The fascist obsession with racial purity, not only in those areas occupied by Germany but elsewhere too, had a huge impact on European attitudes. It made people aware of race in a way they never had been before. It obliged people to take sides, whether they wanted to or not. And, in communities that had lived side by side more or less peacefully for centuries, it made race into a problem – indeed, it elevated it to
the
problem – that needed solving.

As the war had taught people, some of the solutions could be radical, and final.

17

The Jewish Flight

At the beginning of May 1945, an eighteen-year-old Polish Jew named Roman Halter was liberated by the Russians. He and two other Jews had been hiding with a German couple near Dresden who had taken them in after they escaped from a death march. Having survived various labour camps, including Auschwitz, he was weak and emaciated – but he was alive, and knew himself to be extremely lucky.

The day after his liberation, Halter said goodbye to the couple who had sheltered him.
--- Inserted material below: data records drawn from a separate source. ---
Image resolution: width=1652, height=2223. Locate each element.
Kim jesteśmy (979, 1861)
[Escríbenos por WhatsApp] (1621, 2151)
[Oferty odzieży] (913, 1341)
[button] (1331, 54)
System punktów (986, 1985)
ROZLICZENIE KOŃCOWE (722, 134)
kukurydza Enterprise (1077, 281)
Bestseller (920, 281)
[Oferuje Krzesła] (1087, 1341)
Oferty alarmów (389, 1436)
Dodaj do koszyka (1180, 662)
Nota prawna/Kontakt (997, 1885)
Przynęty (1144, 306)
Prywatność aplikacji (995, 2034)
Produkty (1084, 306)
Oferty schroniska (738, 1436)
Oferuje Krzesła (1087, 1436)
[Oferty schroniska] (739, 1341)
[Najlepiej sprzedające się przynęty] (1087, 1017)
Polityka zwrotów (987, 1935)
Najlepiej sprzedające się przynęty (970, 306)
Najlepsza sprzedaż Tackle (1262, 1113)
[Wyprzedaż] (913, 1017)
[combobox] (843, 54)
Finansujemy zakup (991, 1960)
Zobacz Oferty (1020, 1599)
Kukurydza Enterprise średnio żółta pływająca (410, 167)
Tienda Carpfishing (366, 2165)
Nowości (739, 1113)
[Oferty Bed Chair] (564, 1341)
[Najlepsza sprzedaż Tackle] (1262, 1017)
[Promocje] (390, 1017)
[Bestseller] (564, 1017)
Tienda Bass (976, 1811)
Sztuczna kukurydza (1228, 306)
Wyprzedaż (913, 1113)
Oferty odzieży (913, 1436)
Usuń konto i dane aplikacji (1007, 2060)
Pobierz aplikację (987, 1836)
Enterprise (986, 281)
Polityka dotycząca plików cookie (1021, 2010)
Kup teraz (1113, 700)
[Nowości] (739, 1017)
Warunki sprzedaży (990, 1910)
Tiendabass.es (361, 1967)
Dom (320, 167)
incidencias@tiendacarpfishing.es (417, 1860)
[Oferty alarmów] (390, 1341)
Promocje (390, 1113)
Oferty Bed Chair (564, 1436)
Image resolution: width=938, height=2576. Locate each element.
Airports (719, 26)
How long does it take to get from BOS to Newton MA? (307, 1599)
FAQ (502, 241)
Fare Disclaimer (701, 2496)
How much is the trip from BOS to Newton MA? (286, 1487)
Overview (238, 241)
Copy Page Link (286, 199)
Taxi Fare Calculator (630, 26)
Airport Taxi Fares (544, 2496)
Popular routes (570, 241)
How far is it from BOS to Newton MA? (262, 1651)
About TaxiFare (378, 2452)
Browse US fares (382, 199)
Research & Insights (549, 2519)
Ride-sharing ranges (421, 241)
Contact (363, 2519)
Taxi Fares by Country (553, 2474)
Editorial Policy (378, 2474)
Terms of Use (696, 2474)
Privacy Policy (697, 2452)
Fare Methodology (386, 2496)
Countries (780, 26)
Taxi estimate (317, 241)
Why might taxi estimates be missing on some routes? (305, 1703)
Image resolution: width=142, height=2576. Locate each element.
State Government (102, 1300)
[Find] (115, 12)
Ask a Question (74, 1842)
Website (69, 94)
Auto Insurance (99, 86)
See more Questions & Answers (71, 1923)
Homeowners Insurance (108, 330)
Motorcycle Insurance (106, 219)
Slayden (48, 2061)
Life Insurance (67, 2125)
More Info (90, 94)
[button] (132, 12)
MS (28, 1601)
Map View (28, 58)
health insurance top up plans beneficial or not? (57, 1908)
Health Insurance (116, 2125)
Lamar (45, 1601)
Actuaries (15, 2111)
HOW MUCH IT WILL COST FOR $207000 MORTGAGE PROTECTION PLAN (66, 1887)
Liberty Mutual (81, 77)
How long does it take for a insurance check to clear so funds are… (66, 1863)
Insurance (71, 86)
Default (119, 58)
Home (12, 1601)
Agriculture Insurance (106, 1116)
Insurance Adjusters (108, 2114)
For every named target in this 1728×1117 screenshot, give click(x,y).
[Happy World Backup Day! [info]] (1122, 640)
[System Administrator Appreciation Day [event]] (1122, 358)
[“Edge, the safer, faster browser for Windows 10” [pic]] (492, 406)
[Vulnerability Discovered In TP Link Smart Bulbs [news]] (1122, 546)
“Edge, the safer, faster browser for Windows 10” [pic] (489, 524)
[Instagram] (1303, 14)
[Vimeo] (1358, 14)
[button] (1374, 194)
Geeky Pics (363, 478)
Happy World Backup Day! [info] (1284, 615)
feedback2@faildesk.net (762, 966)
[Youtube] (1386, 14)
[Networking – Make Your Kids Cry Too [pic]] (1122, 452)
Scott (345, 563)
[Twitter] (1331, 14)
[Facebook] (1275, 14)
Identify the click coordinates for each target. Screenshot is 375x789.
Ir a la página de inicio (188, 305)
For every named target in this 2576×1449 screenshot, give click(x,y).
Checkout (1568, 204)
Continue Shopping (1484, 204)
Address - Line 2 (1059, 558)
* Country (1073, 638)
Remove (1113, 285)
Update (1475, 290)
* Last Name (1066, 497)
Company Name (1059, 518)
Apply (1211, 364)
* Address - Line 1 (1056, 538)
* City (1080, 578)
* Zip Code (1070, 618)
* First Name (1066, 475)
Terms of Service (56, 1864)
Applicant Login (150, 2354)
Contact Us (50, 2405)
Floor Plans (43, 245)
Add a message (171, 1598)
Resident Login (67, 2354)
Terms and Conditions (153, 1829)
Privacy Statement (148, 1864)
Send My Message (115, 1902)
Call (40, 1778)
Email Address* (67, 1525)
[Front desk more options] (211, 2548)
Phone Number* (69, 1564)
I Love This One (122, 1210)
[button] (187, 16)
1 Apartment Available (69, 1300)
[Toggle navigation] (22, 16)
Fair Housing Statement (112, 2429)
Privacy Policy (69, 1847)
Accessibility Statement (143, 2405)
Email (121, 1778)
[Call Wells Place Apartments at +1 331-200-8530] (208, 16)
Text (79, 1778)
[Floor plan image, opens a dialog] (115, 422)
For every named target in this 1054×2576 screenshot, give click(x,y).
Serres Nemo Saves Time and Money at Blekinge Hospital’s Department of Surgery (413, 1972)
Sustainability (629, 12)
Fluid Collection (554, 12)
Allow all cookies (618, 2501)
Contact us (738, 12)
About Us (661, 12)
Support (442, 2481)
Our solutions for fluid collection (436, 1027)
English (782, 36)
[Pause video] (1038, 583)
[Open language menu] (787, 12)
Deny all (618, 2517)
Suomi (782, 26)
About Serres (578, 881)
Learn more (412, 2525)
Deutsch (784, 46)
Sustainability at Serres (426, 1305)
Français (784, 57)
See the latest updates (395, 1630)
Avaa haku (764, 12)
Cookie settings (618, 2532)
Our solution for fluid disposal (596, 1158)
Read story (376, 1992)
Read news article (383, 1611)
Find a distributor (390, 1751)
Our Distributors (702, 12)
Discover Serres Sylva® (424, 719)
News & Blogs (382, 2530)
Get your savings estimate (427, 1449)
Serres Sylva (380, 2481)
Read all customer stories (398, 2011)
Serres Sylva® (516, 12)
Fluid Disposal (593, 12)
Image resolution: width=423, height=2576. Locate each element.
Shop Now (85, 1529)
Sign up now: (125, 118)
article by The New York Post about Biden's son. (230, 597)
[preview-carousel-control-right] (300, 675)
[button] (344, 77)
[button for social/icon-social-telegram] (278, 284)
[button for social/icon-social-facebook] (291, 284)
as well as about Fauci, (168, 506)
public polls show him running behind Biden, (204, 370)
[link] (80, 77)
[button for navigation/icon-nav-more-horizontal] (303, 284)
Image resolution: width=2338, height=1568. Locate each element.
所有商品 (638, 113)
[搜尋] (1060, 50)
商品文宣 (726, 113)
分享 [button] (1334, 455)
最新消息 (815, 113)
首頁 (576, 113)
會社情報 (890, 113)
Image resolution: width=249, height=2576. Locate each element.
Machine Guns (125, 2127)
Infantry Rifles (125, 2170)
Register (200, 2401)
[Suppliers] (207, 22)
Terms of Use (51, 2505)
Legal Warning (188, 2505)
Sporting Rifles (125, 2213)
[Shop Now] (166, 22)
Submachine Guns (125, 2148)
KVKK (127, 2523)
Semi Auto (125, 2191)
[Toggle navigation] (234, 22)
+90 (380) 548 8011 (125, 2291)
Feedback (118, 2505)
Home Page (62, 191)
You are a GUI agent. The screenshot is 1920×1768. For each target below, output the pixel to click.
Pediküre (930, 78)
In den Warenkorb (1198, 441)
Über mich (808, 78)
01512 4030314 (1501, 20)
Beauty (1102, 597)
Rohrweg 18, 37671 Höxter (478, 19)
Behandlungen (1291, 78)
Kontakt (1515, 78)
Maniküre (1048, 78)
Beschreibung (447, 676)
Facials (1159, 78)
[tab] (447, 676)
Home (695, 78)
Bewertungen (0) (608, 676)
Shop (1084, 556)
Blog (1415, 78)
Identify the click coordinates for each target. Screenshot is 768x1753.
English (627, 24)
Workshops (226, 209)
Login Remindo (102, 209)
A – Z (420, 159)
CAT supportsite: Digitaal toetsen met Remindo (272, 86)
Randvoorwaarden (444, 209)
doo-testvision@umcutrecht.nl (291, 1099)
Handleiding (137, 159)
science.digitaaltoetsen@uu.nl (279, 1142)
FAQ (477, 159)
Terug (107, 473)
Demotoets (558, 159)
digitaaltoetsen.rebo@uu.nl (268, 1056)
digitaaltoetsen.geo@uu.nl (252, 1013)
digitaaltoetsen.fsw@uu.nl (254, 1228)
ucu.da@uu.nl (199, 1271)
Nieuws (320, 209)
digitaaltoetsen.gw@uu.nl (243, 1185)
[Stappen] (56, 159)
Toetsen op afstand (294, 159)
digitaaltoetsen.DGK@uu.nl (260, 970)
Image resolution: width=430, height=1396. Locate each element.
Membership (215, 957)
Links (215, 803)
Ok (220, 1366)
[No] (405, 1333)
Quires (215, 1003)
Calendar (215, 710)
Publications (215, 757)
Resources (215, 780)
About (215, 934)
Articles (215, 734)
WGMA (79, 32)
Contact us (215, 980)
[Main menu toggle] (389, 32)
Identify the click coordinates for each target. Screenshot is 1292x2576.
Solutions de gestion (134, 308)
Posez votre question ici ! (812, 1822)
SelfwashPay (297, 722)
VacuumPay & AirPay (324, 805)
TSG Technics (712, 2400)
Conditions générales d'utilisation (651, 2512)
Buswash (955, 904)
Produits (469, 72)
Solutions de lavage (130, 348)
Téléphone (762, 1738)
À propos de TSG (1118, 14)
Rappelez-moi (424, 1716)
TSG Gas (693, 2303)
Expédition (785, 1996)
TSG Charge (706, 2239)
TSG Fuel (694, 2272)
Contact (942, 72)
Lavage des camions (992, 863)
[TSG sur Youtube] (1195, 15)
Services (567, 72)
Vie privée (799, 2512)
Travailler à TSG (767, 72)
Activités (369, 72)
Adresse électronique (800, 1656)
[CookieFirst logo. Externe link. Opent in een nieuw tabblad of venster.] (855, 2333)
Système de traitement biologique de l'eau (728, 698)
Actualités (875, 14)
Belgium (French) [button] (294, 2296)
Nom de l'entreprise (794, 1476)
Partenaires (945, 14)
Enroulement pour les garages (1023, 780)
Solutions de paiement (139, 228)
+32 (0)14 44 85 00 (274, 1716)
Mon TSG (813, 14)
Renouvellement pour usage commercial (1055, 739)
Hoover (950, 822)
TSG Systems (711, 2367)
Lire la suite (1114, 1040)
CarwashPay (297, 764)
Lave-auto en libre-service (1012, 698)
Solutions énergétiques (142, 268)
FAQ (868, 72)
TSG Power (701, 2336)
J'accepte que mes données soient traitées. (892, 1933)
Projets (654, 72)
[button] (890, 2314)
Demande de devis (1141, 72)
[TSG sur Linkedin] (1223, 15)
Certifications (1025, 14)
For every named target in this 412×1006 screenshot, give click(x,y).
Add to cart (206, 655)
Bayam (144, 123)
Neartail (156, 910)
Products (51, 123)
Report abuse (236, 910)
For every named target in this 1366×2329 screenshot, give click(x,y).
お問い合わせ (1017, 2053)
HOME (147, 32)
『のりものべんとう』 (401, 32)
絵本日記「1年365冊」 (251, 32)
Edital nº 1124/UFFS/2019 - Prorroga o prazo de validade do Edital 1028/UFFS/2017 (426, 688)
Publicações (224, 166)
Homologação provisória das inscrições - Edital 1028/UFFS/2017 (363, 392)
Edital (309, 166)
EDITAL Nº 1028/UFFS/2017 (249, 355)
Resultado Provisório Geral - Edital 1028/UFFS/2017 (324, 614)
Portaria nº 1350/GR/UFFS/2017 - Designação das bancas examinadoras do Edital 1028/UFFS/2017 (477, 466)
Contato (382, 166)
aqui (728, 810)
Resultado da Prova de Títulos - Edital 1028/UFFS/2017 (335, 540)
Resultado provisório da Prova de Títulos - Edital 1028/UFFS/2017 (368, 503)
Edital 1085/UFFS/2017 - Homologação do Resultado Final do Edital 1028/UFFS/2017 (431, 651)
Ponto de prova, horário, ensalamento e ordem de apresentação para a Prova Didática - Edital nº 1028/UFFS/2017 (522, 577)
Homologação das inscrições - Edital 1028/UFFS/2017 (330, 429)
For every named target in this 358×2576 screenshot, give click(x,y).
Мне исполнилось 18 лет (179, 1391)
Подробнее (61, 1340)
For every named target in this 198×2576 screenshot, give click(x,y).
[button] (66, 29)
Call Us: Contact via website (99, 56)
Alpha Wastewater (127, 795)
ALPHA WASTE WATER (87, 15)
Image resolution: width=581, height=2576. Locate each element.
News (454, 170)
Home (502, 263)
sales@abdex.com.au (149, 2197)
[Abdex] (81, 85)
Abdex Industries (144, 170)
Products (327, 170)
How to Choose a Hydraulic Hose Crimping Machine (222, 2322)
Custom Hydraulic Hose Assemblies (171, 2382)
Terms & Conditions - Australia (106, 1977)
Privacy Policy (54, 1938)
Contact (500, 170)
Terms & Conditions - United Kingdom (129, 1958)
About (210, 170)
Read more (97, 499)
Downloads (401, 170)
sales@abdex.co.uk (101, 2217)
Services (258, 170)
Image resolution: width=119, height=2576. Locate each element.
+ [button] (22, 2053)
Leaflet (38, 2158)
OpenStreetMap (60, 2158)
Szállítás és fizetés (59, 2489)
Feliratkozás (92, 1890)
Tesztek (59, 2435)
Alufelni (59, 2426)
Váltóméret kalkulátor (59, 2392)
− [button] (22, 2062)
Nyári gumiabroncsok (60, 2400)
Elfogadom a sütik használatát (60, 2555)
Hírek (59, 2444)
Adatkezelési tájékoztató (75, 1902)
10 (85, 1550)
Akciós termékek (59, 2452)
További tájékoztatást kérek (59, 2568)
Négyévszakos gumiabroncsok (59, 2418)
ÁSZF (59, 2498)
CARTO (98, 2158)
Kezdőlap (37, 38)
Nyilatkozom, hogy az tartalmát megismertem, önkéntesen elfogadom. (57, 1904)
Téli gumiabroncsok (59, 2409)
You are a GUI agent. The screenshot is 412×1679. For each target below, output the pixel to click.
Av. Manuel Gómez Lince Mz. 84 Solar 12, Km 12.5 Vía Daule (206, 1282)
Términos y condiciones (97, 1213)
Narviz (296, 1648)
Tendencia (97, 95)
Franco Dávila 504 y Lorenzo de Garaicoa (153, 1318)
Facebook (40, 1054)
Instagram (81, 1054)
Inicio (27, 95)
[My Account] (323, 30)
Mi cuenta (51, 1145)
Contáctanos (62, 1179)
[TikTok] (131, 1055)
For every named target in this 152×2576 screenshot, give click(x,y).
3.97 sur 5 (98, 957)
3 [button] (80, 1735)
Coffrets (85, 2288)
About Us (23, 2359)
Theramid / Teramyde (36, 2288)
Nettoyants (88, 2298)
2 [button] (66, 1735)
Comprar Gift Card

He wanted desperately to find out if anyone else in his family had survived the Holocaust, so he acquired himself a bicycle, tied to the handlebars a few glass jars of preserved meat that he had found in a deserted farmstead and set off on the road back to Poland.

He had not been travelling long when he came across one of his Russian liberators, who was driving a motorbike. Halter was enormously grateful to the Russians for rescuing him. He thought of them as friends to the Jews, liberators, ‘good people’ – he even spoke a little Russian himself, which he still remembered from his childhood. Unfortunately, as he would find out, his fraternal feelings were not reciprocated.

 

I was pleased to see him … I still remembered the Russian words which I had learned from my parents. ‘Ruski, ja cie lublu!’ I said (‘Russian, I love you’), and then added, ‘Zdrastvite towarisz’ (‘Hello friend’). He looked at me strangely and began speaking Russian very fast. I smiled and said in Polish that I was unable to understand him. He looked me up and down. Then he looked at my bike and said, ‘Dawaj czasy’ (‘Give me watches’). I understood that. He pulled up his shirt sleeves and showed me his forearms full of watches and then repeated the two words again. ‘Dawaj czasy.’
I glanced at his eyes, they were stern and cold. I began speaking to him in Polish. I said that I hadn’t got watches and showed him both my thin forearms. He pointed to the bulging blanket fixed to my bike’s crossbar and said something in Russian. I went up and took out one jar and handed it to him. ‘Mieso,’ I said. ‘Towarisz, mieso’ (‘Comrade, meat’). The meat was visible through the glass. He looked at it and then at me. ‘Towarisz, you have it, please take it and enjoy it.’
He lifted the glass jar and held it above his head for a second or so and then smashed it on to the ground. The glass and the meat spattered in all directions. I looked at the Russian soldier and fear entered my heart. What could I say to make him leave me alone? I felt momentarily numb. ‘Lower your trousers,’ he said in his language. I stood there shaken and didn’t quite know what he meant. He repeated his command and by gestures showed me what he wanted me to do.
… I put my bike carefully on the ground so as not to break the glass jars in the pouch and began lowering my trousers. ‘Why is he making me do this?’ I thought. Perhaps he thinks that I carry a belt with watches around my waist. I must tell him that I am not a German who just speaks Polish. So, as I was lowering my trousers and showing him that I am without belt or watches around my waist, I slowly told him in Polish that I am a Jew. I knew the word ‘Ivrei’. ‘Ja Ivrei,’ I repeated. ‘Ja Ivrei, ja towarisz’ (‘I am a Jew, I am a comrade’).
I stood before him now naked from my waist down, although my instinct told me not to take off my good lace-up boots in case he took them and left me bare-footed. I could not reach Chodecz bare-footed. So I let my trousers and pants hang over my socks and boots. I glanced at his eyes again. There was a look of contempt in them as he was viewing the exposed part of my body. I saw in them a killer’s void.
He took out his revolver from his holster, pointed at my head and pulled the trigger. There was a loud click. Without a word to me he kick-started his motorbike and drove off. I stood there for a time with my trousers and pants down and looked at him disappearing into the distance.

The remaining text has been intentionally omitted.